= ASSIGNMENT =
What lines of the data below hold the string "computer"? Copy each one out.

*** GIVEN INFORMATION Section Begins ***

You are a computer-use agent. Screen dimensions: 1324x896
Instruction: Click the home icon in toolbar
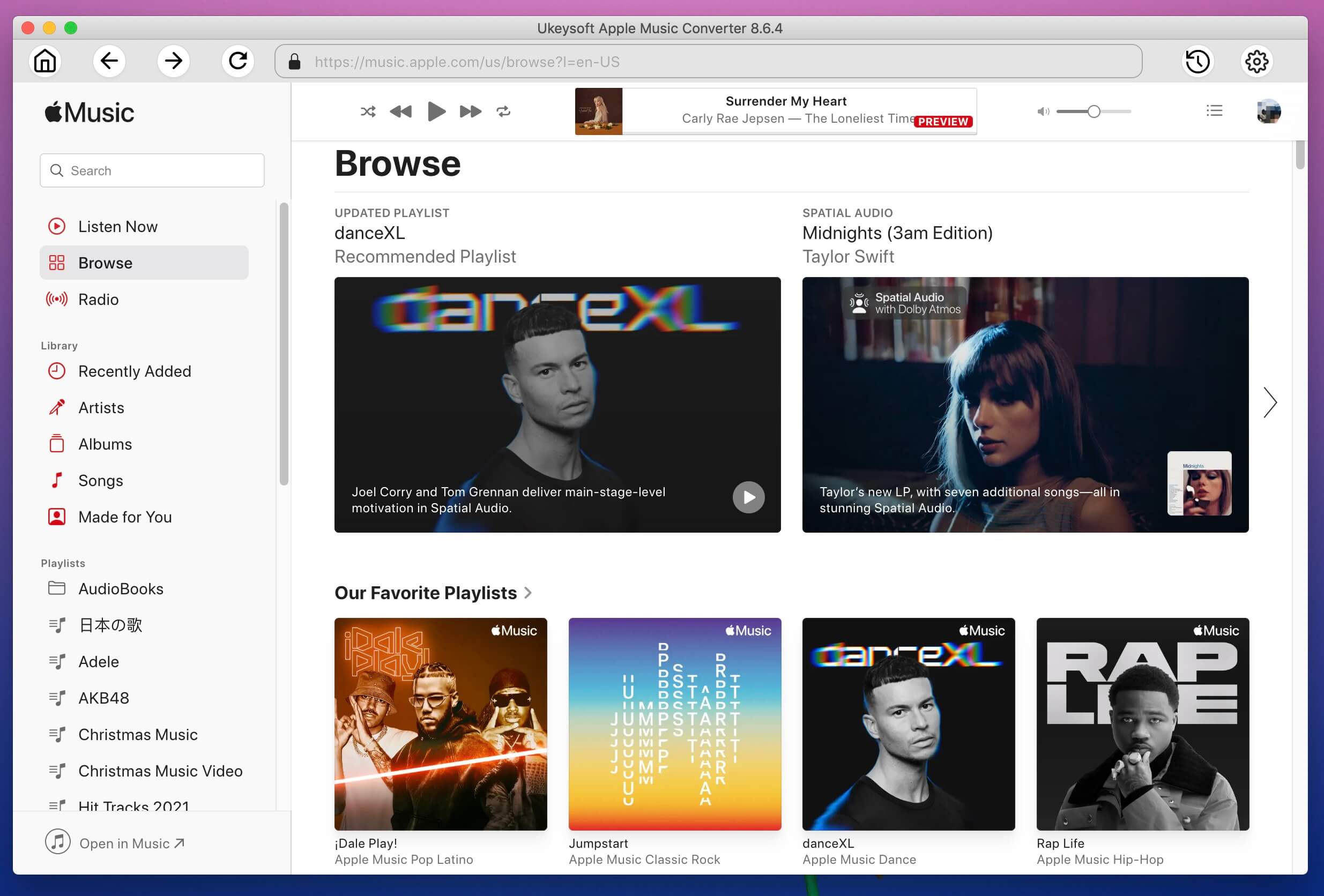click(45, 61)
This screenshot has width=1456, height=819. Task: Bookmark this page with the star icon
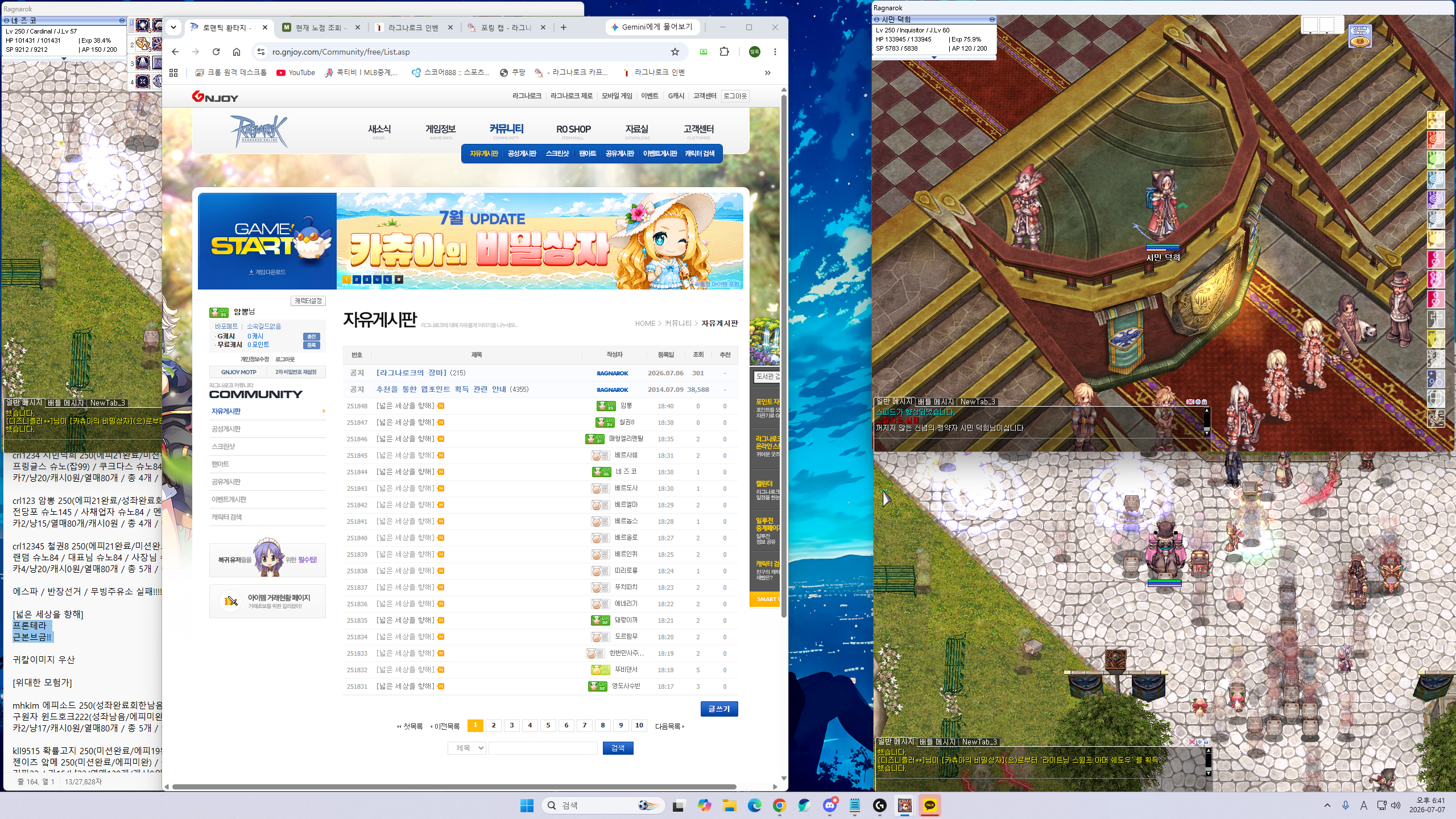675,52
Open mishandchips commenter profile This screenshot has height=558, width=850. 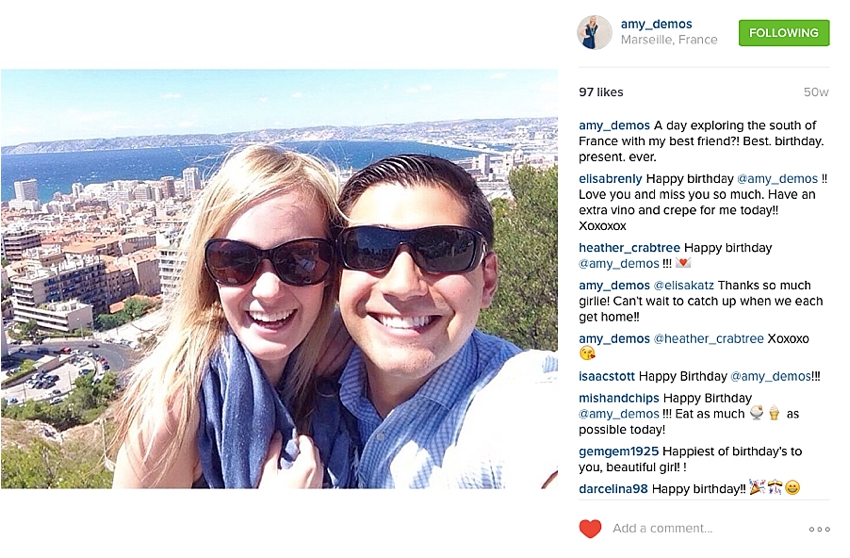pos(619,398)
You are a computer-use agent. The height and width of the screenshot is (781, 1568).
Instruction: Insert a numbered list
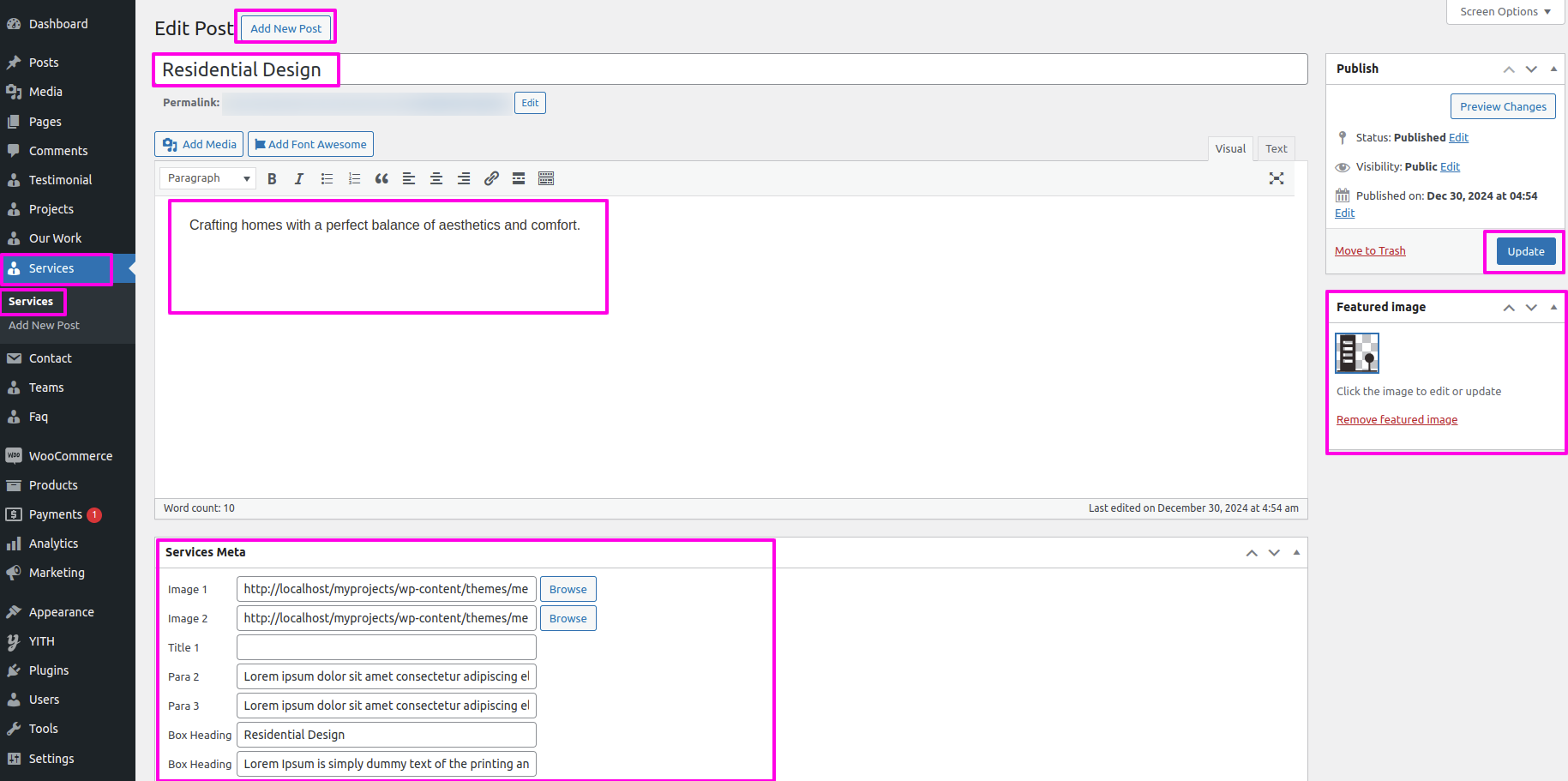click(354, 178)
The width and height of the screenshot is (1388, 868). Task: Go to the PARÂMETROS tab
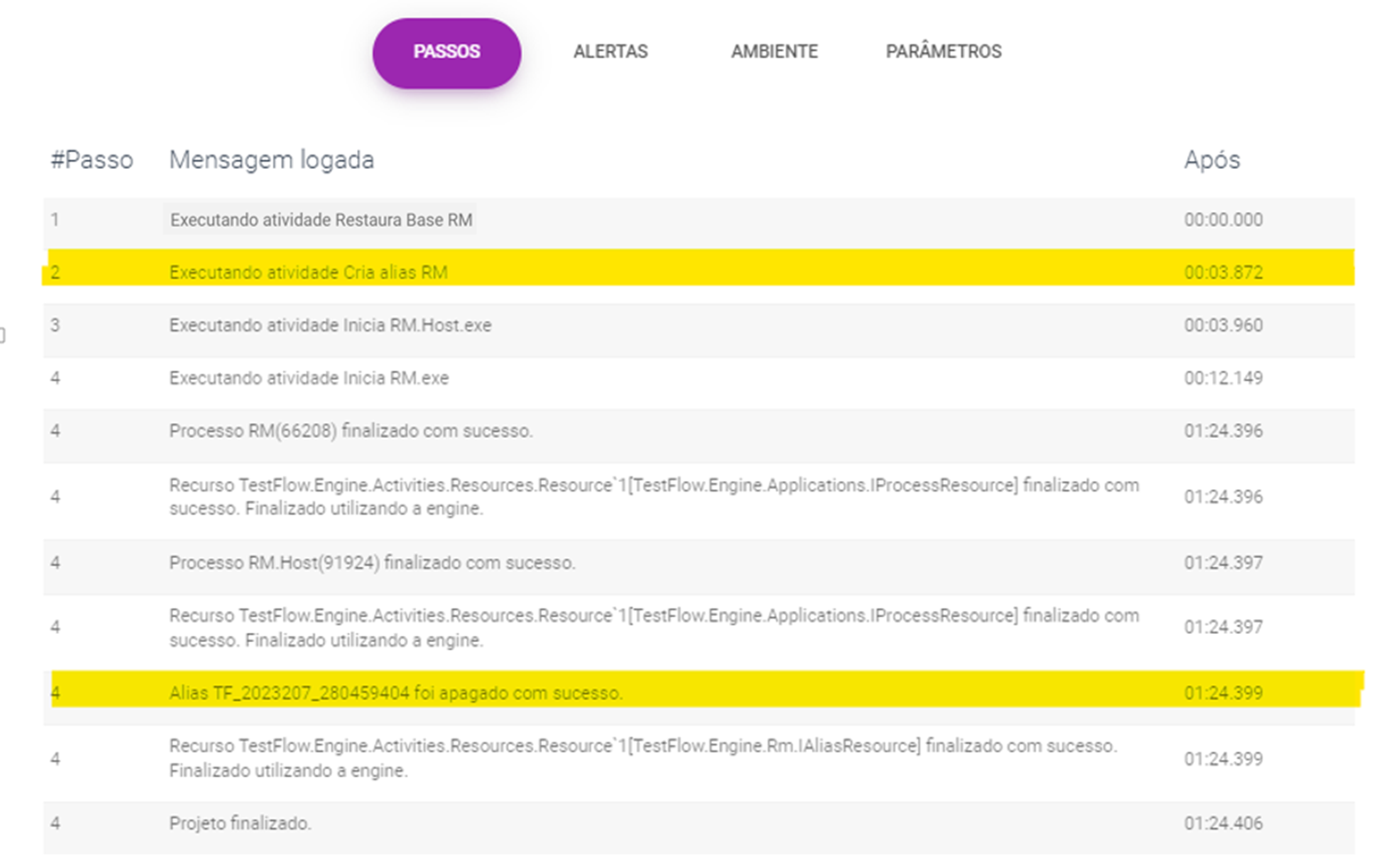tap(943, 52)
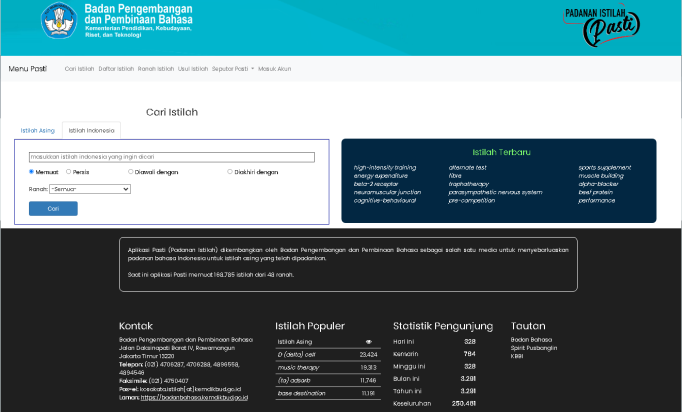Screen dimensions: 682x412
Task: Go to Usul Istilah page
Action: coord(193,69)

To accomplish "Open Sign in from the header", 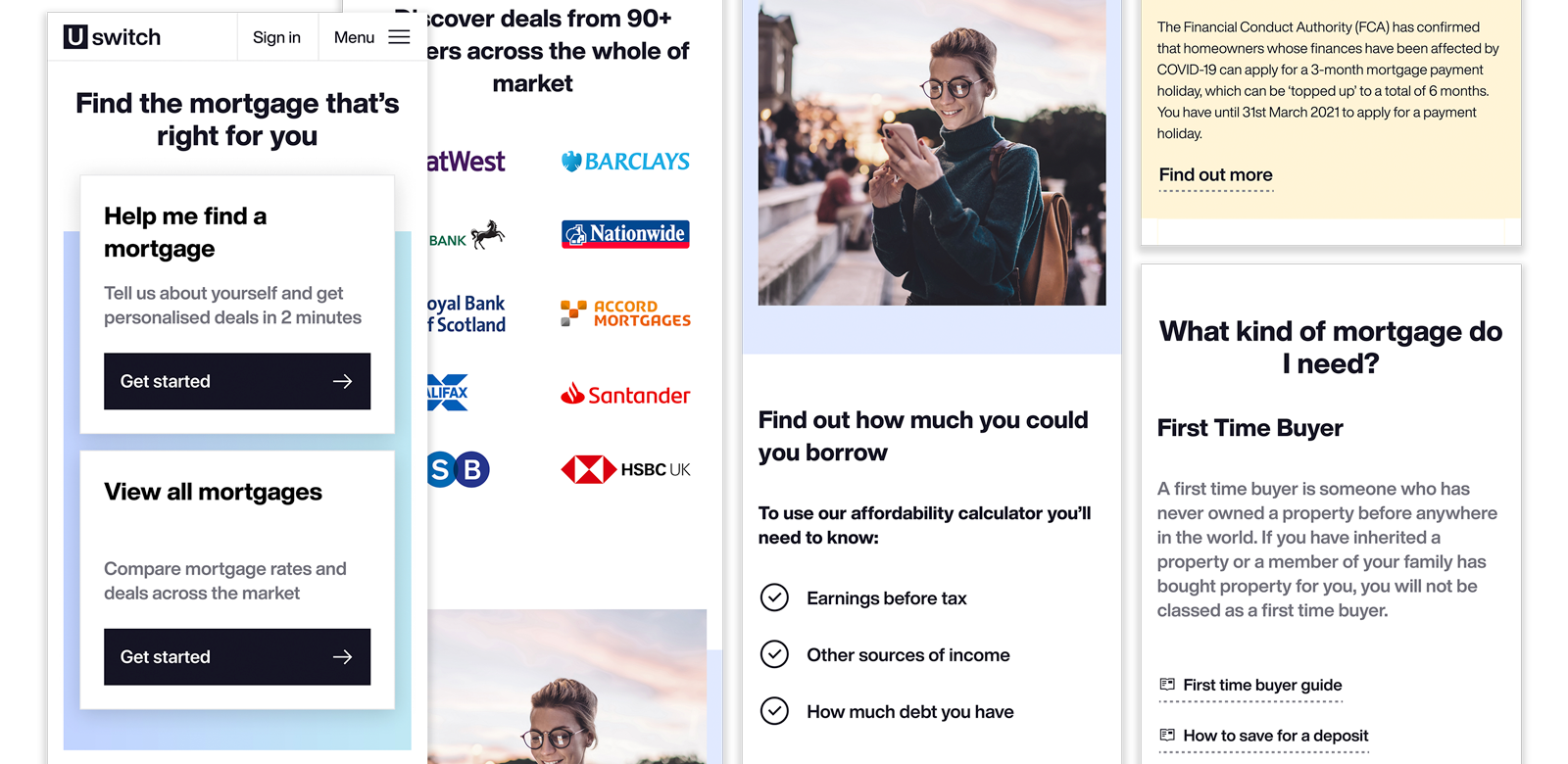I will coord(276,37).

*** GIVEN INFORMATION Section Ends ***

= COMPLETED TASK =
You are a computer-use agent. Screen dimensions: 1324x896
You are a computer-use agent. The height and width of the screenshot is (781, 1568).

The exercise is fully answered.